HUZUR VE MUTLULUK
1 sayfadaki 1 sayfası
HUZUR VE MUTLULUK
Aşkın ve sevginin ayrı anlamlar ifade ettiği gibi, huzur ve mutluluk da
ayrı şeylerdir.
Huzur; sükûnet, ağız tadı gibi yaşamın aranan birer gerçeği olan
kavramlarla ifade edilebilirken, mutluluk ondan çok daha farklıdır.. Huzur da mutluluk da hiçbir zaman bir diğeri için garanti vermez insana.
Küçük şeylerle mutlu olabildiğini söyleyen insanların yasadığı,
mutluluktan ziyade bir iç huzurudur. Gerçek mutluluk; genelde acının kol gezdiği, çilenin, ıstırabın, kederin ve hasretin en uç noktalarda yaşandığı
ilişkilerin bir getirisidir. Kolay elde edilemez o... Bedeli ağırdır.
Ve her beden, her yürek bu yükü kaldıramaz.
Önce, azla yetinmemeyi sonra gizemli ve tehlike dolu bilinmezlere doğru
yelken açacak cesareti üzerinde barındırmayı gerektirir.

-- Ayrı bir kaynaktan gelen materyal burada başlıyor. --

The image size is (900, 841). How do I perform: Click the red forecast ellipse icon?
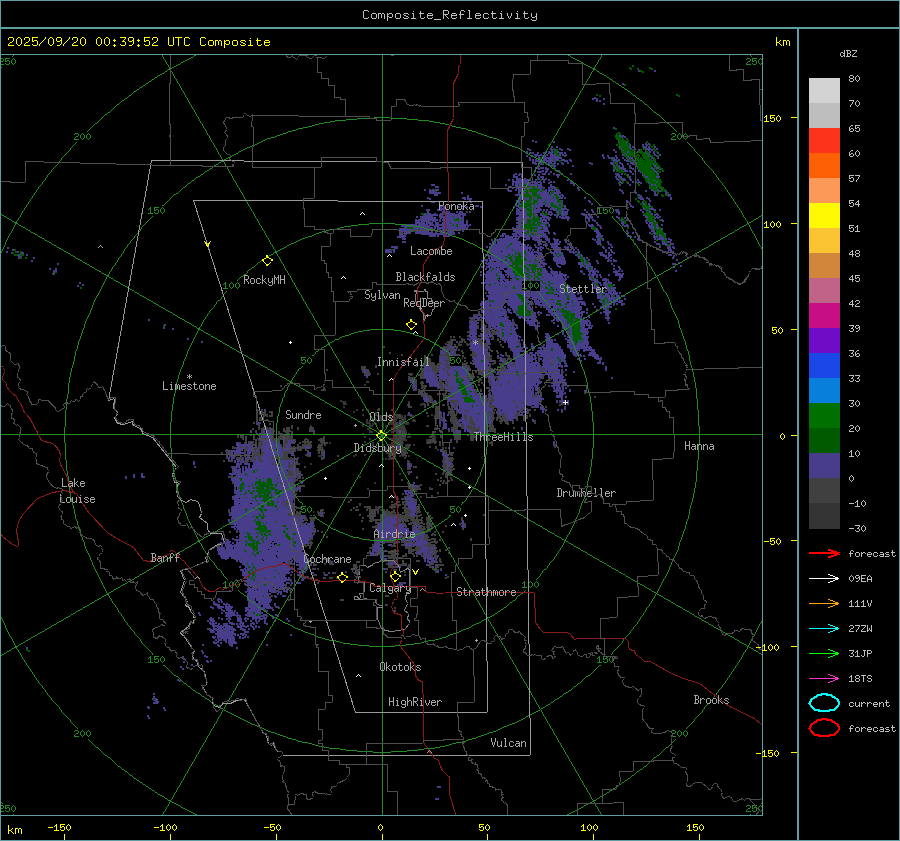824,728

Bir çok şeyde olduğu gibi, istemekle başlayan bu süreç, insanin, insan
olduğunun farkına varmasıyla gelişme kaydeder. Anlayabilme ya da
kavrayabilme kapasitesince anlamlar yüklenir, eşyalara, mekanlara ve
olaylara...
Mevla’nın kuluna lütfu denilebilecek bir yazgıyla, kişi karsısına
çıkarılan ruh eşi ile tanışır. Yüreği kıpır kıpırdır artik o insanin.
Anlayabilme ya da kavrayabilme kapasitesince anlamlar yüklenir,
eşyalara, mekanlara ve olaylara... Ve her şeye bir kutsaliyet kazandırılır.

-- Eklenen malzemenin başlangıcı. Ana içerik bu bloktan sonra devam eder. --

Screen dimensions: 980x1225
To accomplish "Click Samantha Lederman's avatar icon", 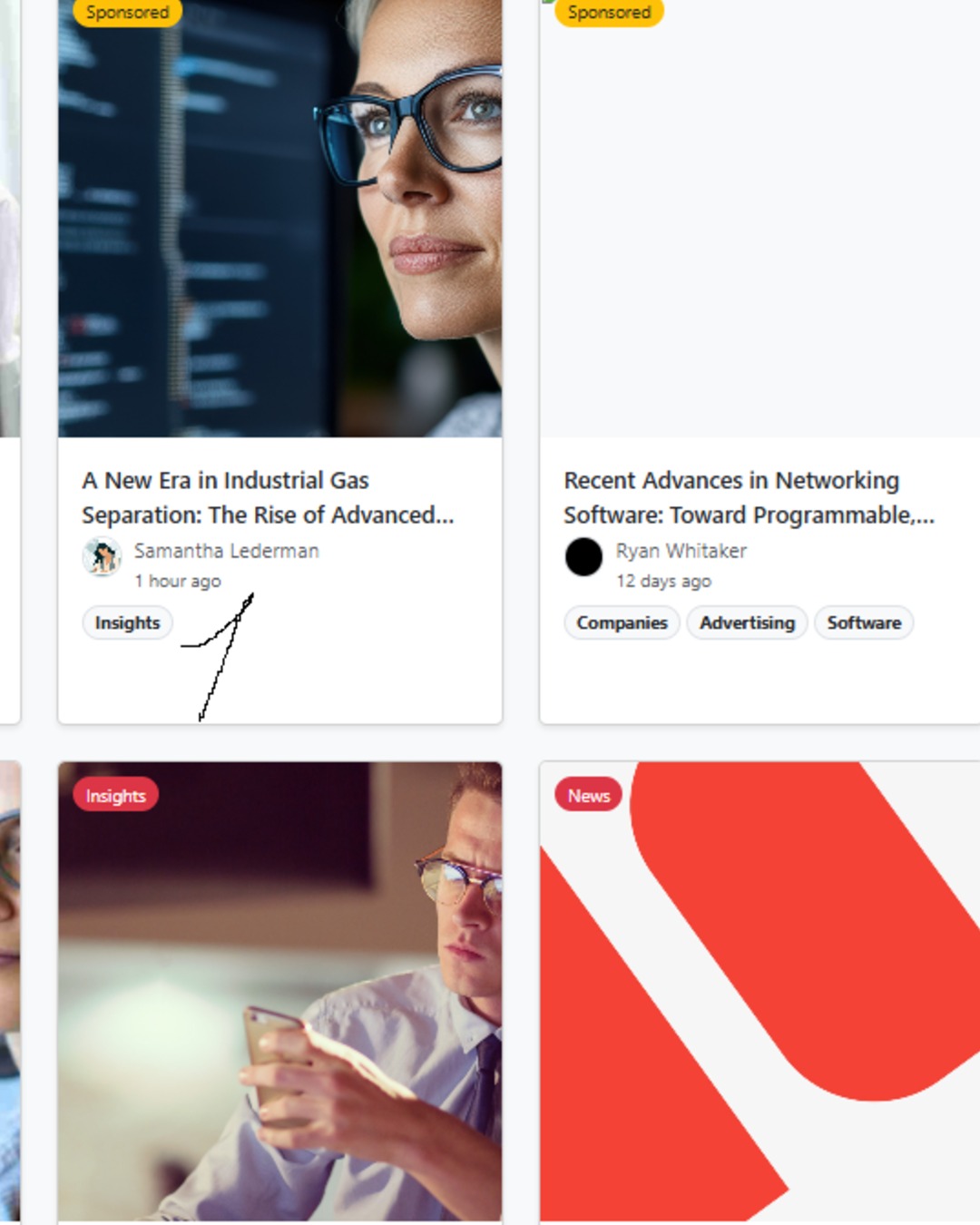I will (x=102, y=556).
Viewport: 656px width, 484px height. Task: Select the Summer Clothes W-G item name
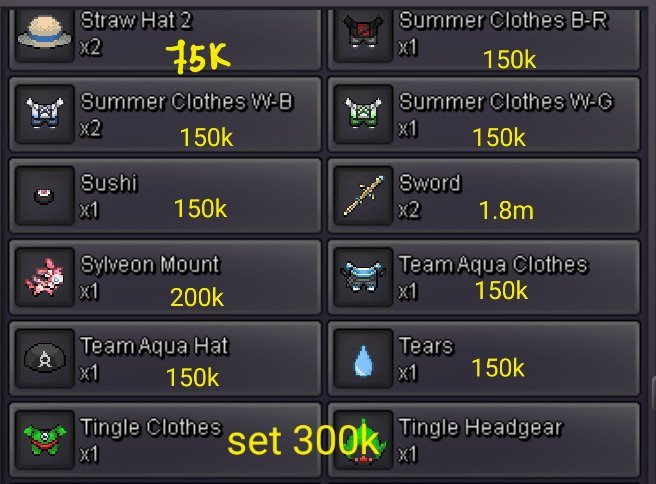point(506,102)
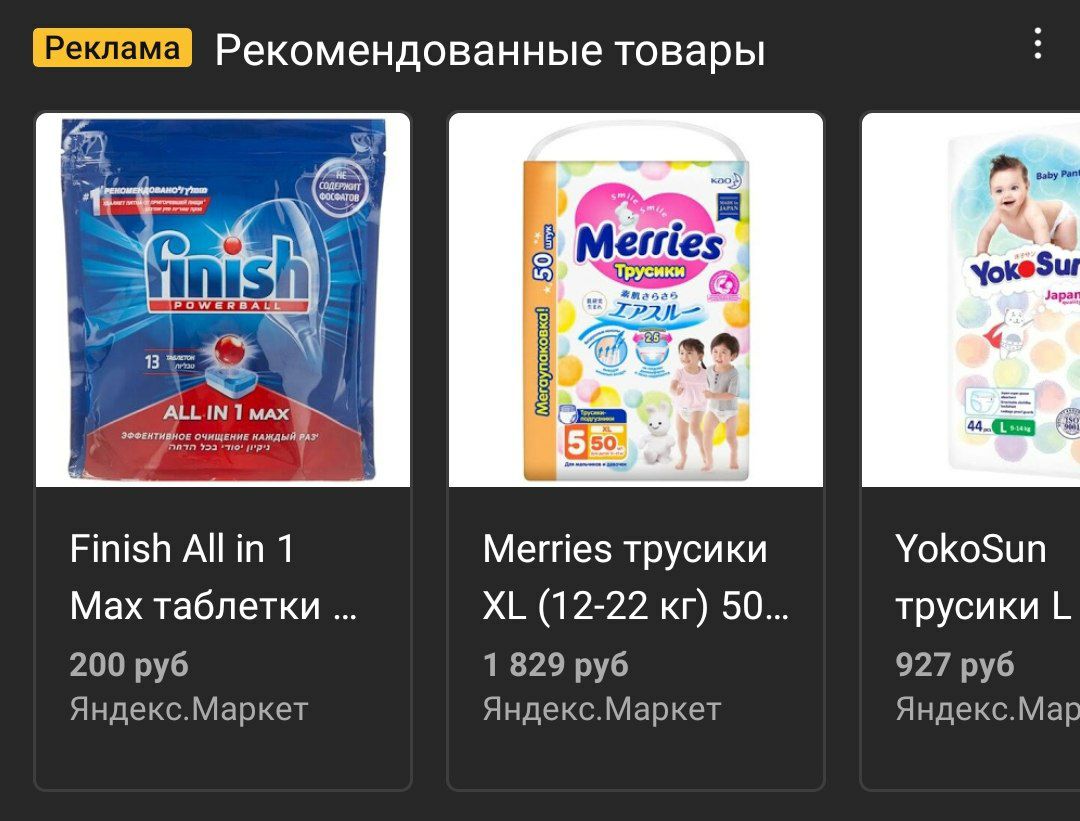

Birlikte dinlenilen bir şarkı, beraber yenen ilk yemek, sonraki günlerin
detaylarını belirlediği gibi, ölümsüz aşkların, ömür boyu unutulmayan
film karelerini de oluşturur. Nedensiz ve niçinsiz bir dünyadır bu hayat
tarzı.
Seven, sadece sever... Seksiz, şüphesiz, her şeye rağmen sever...
Bir müddet sonra birinin çektiği acıyı diğeri de hissetmeye baslar. O
kederliyse diğeri de kederlenir. Kederle birlikte neşede paylaşılır. Ve
kimin teselliye ihtiyacı varsa, onu diğerinde arar...
Aradığını bulamadığı zamanlarda çoktur. "Beni neden anlamıyor?"; sorusu sık
sık gündeme gelir... Sonrasında seven, görevinin, kendisini değil, sevdiğini mutlu etmek olduğunun farkına varır.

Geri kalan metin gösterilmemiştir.